*WORK TASK*:
After locating the line that contains "You are a computer-use", output that line and each one following it, exactly, to the end of the entries. No pictures.

[Saved entries]
************

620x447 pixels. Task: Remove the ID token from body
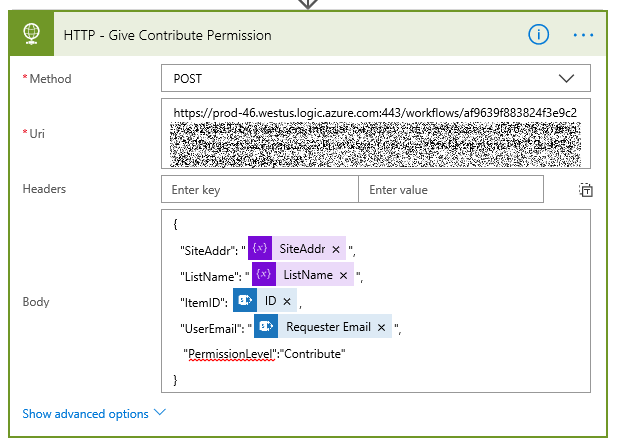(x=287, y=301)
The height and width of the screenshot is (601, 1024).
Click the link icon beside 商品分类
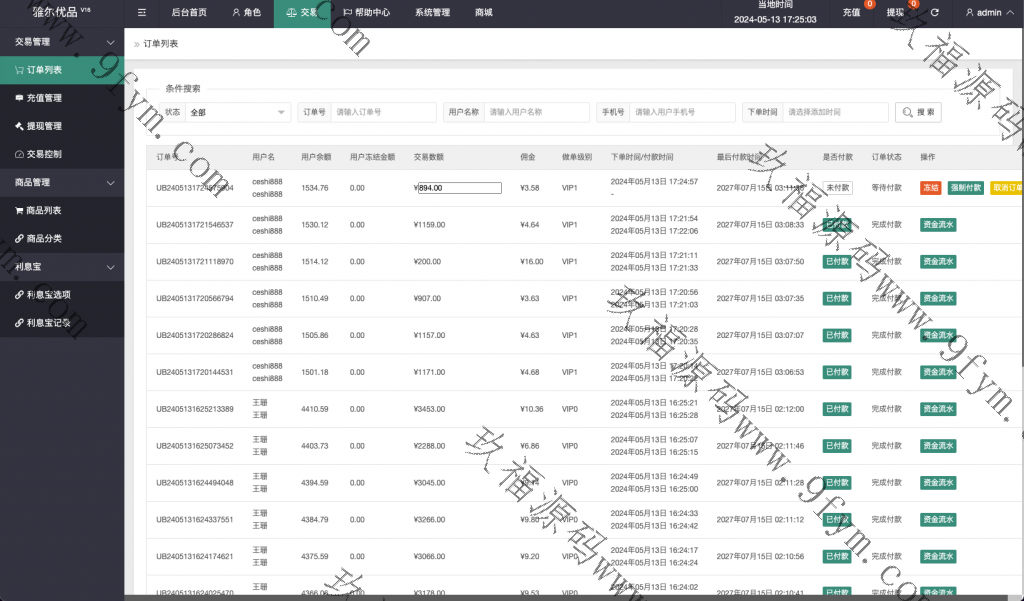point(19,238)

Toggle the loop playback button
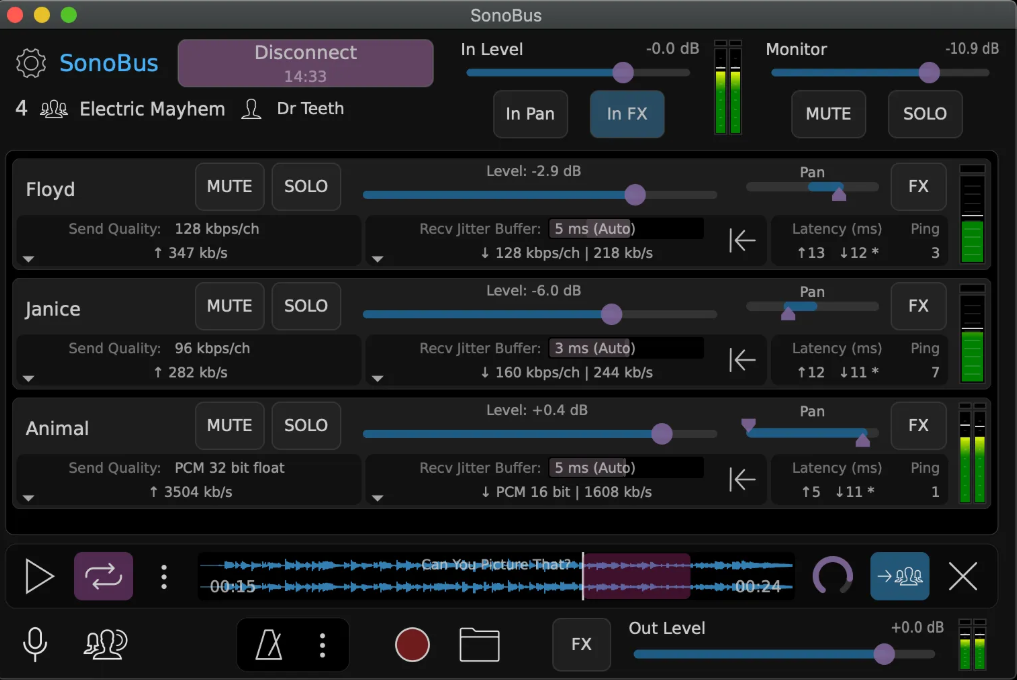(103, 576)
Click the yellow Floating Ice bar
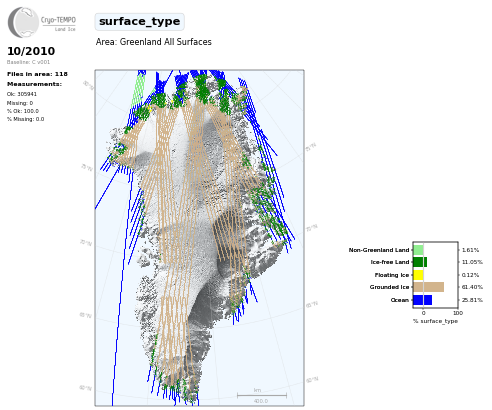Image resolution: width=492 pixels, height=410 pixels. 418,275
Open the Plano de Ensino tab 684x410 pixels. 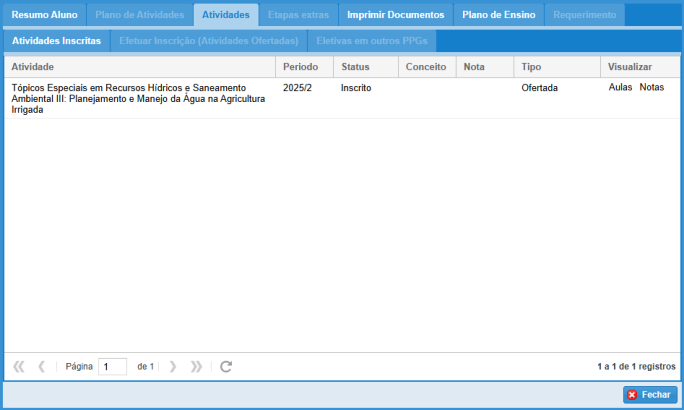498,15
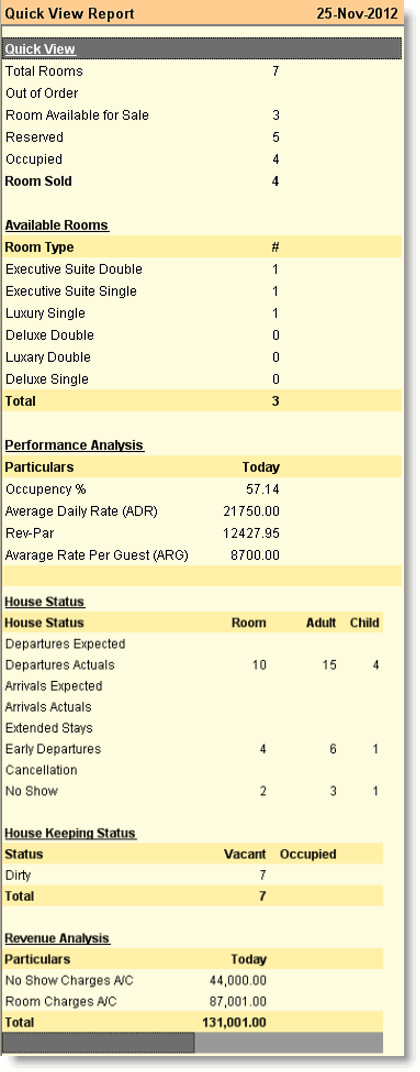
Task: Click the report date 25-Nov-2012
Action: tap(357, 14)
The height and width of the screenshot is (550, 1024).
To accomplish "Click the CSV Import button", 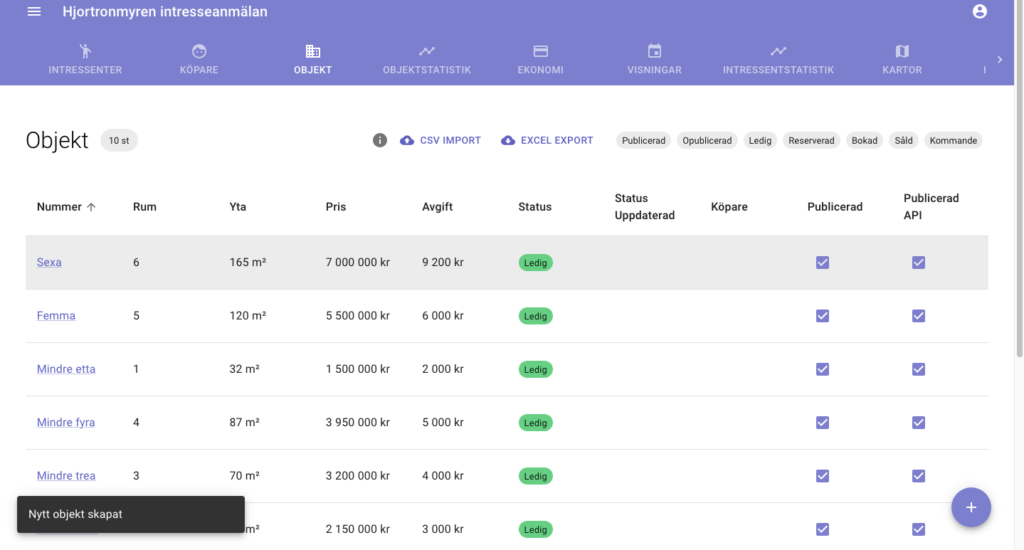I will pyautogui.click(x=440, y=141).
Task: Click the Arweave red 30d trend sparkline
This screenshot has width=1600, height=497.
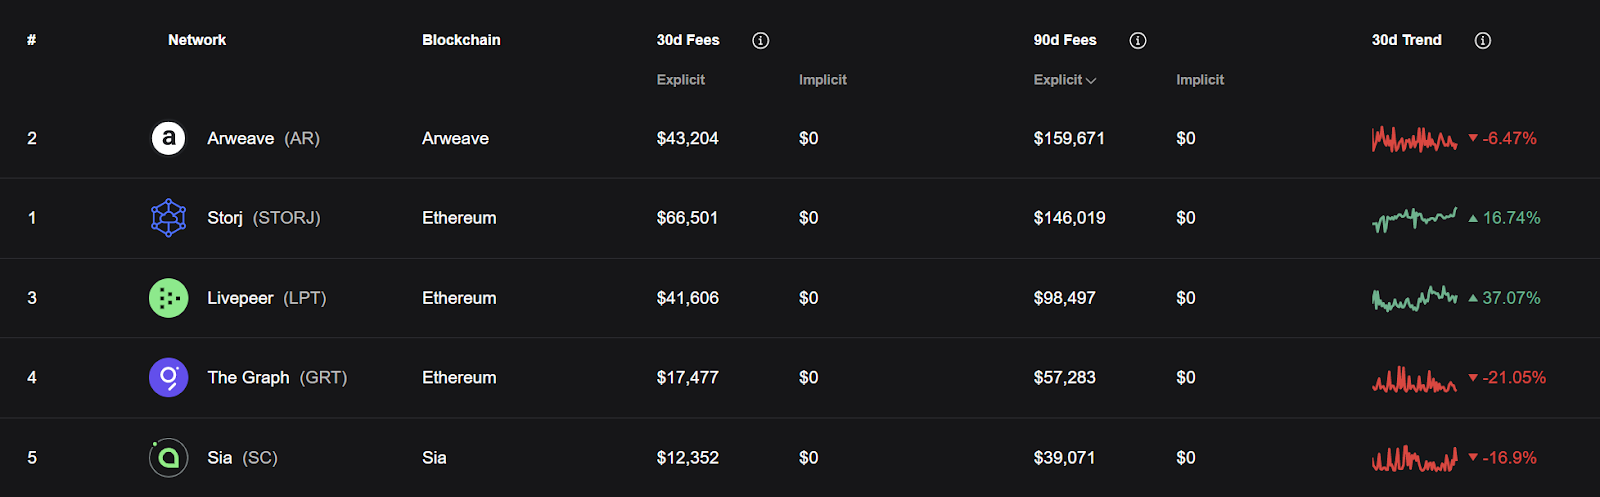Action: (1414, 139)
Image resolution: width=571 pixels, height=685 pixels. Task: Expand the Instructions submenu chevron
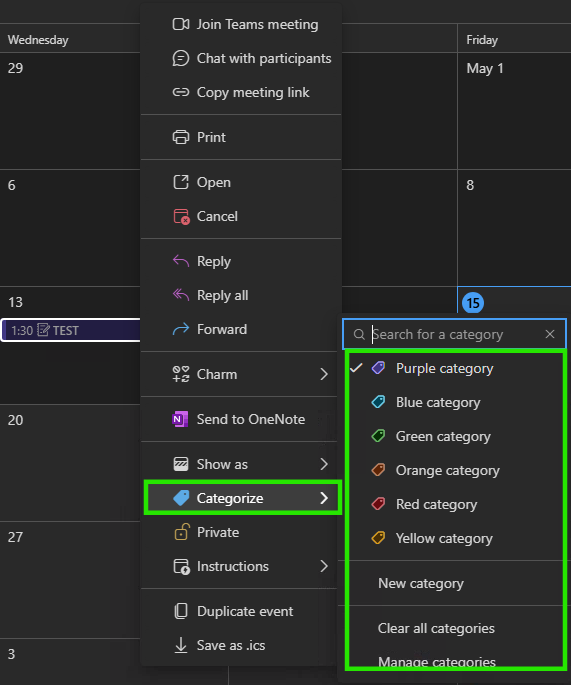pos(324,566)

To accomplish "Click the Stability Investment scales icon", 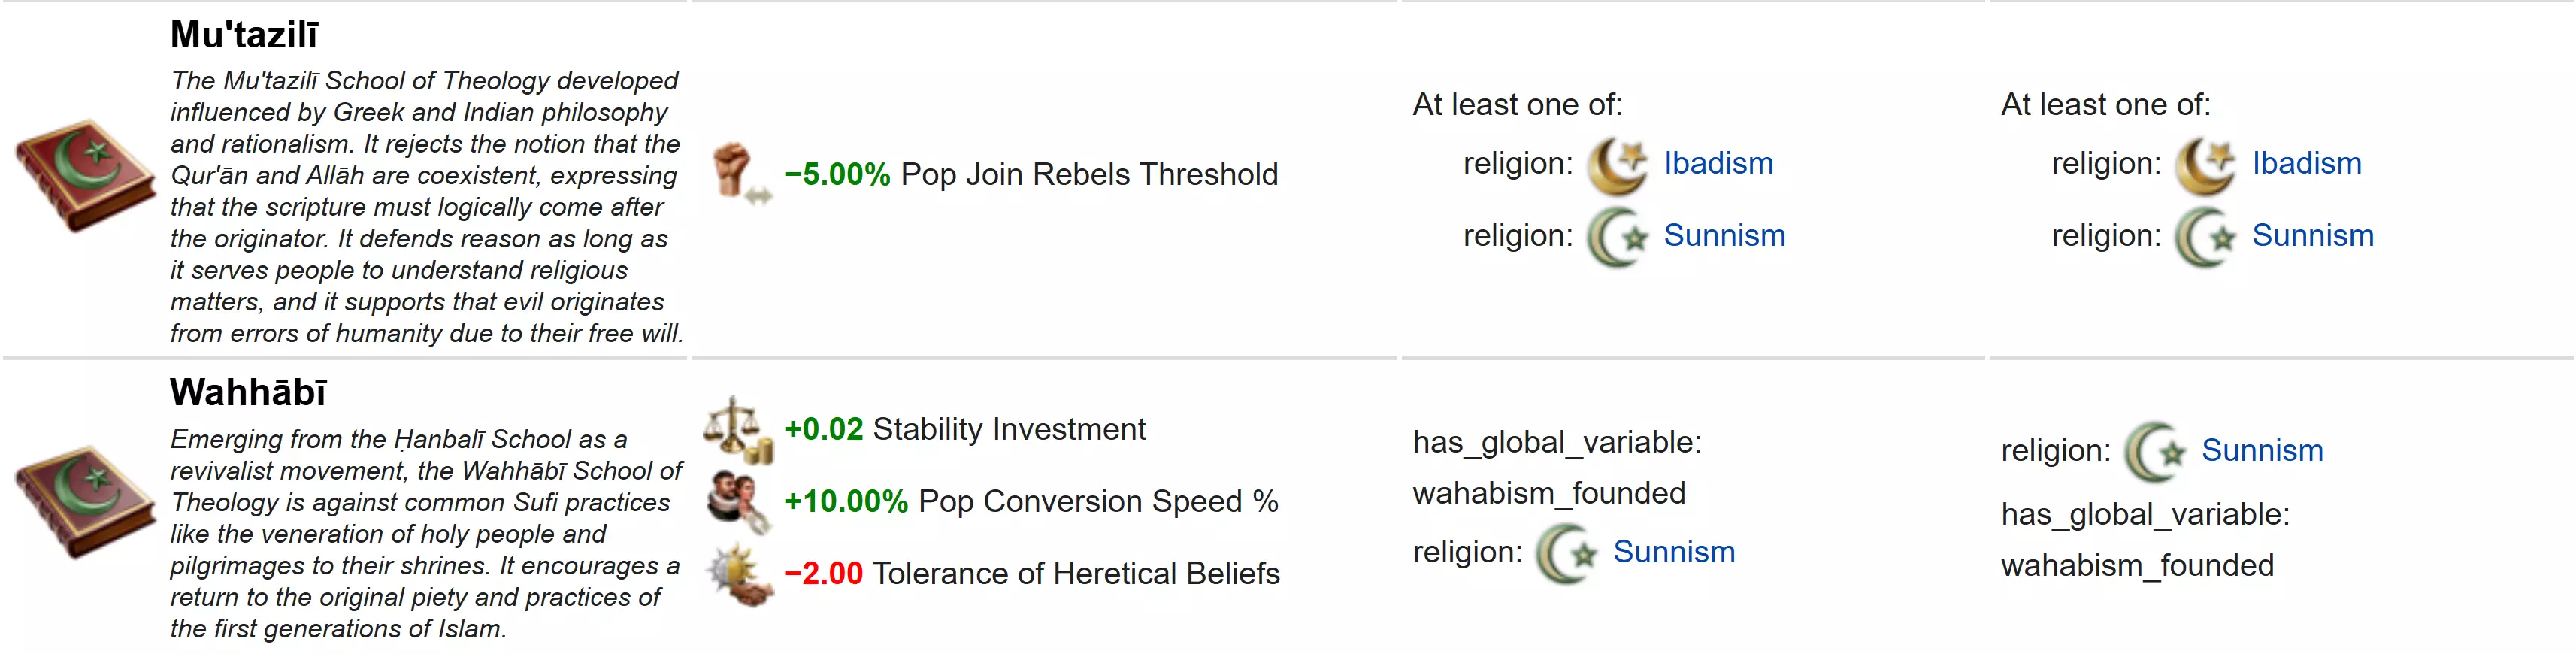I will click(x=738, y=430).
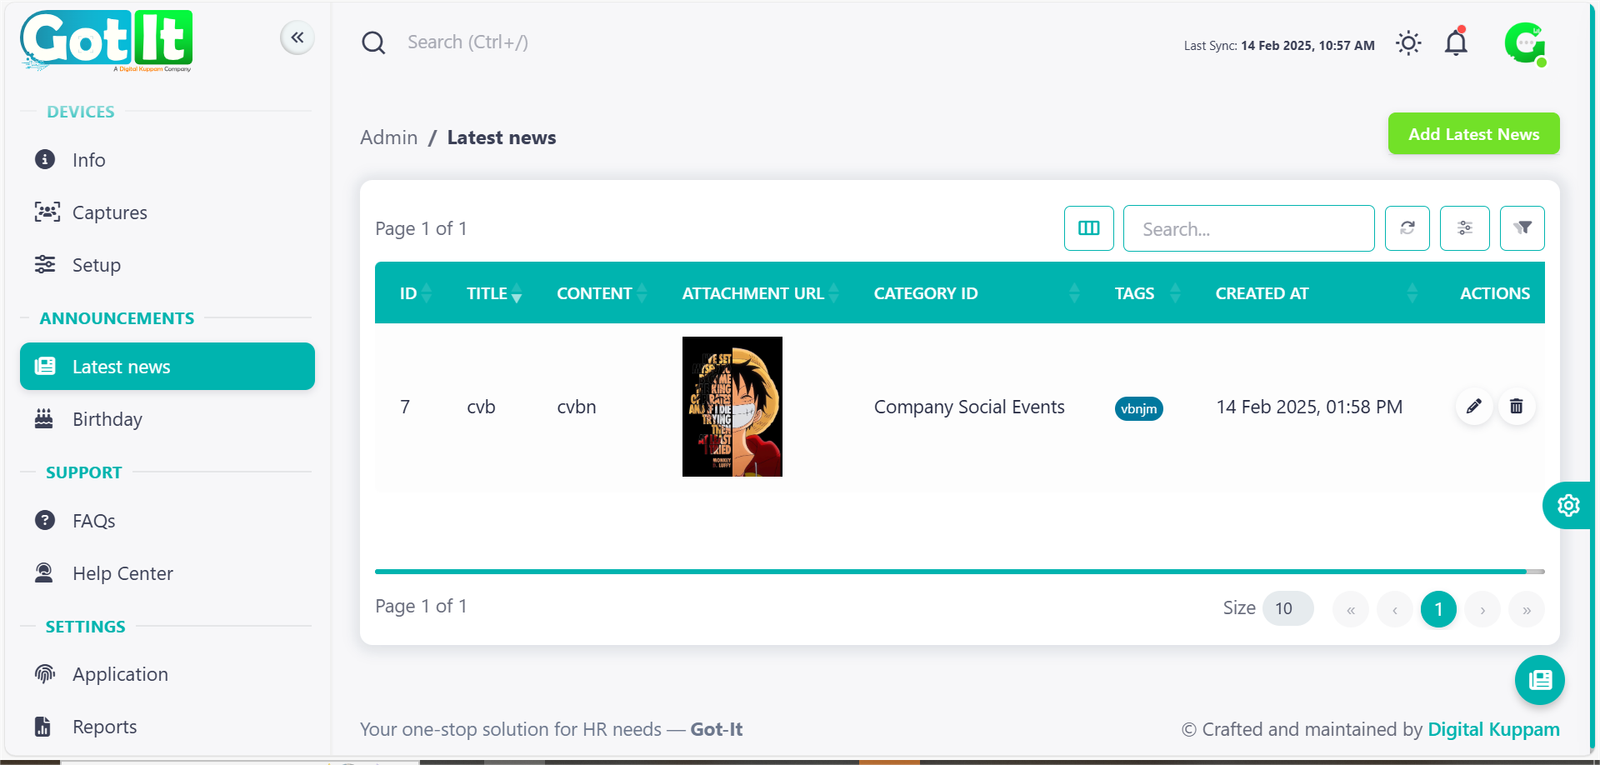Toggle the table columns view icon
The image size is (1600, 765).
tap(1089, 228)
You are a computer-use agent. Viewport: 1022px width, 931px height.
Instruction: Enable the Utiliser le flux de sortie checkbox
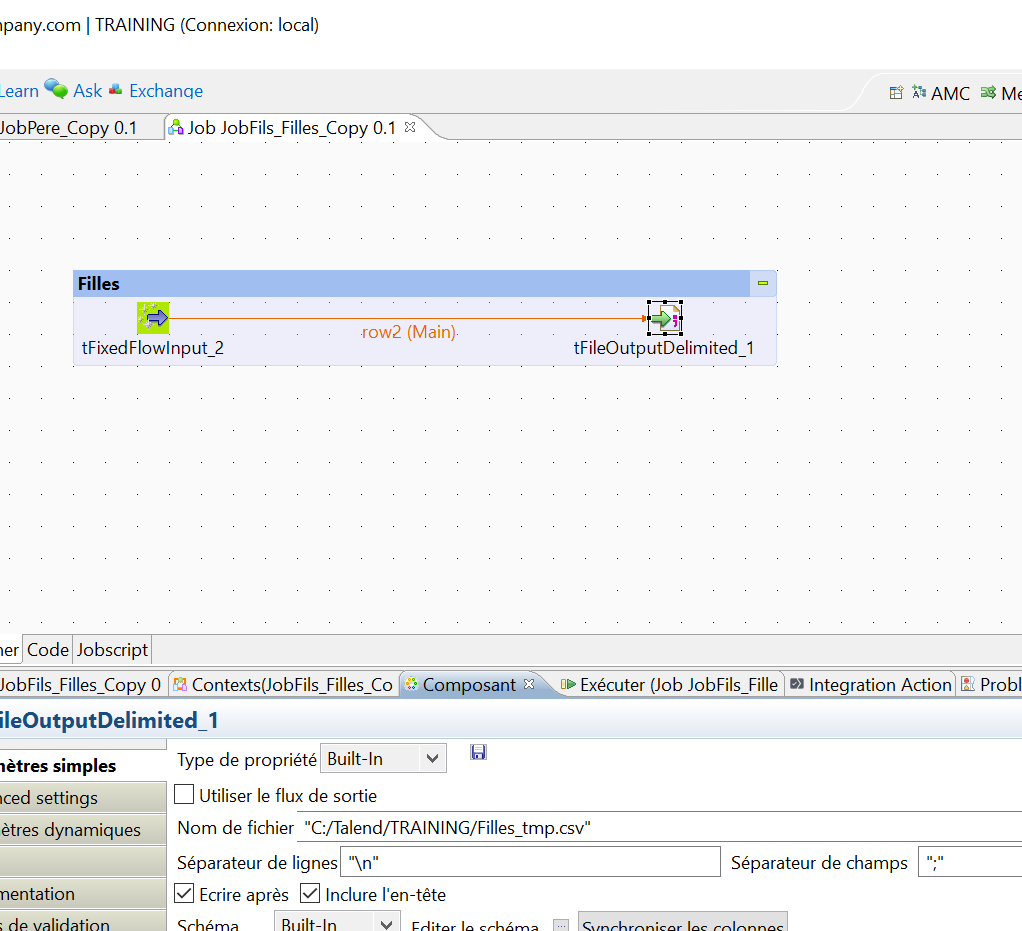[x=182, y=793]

************

*YOUR SOLUTION*:
You are a computer-use agent. Viewport: 1022px width, 931px height.
Instruction: Enable the Utiliser le flux de sortie checkbox
[x=182, y=793]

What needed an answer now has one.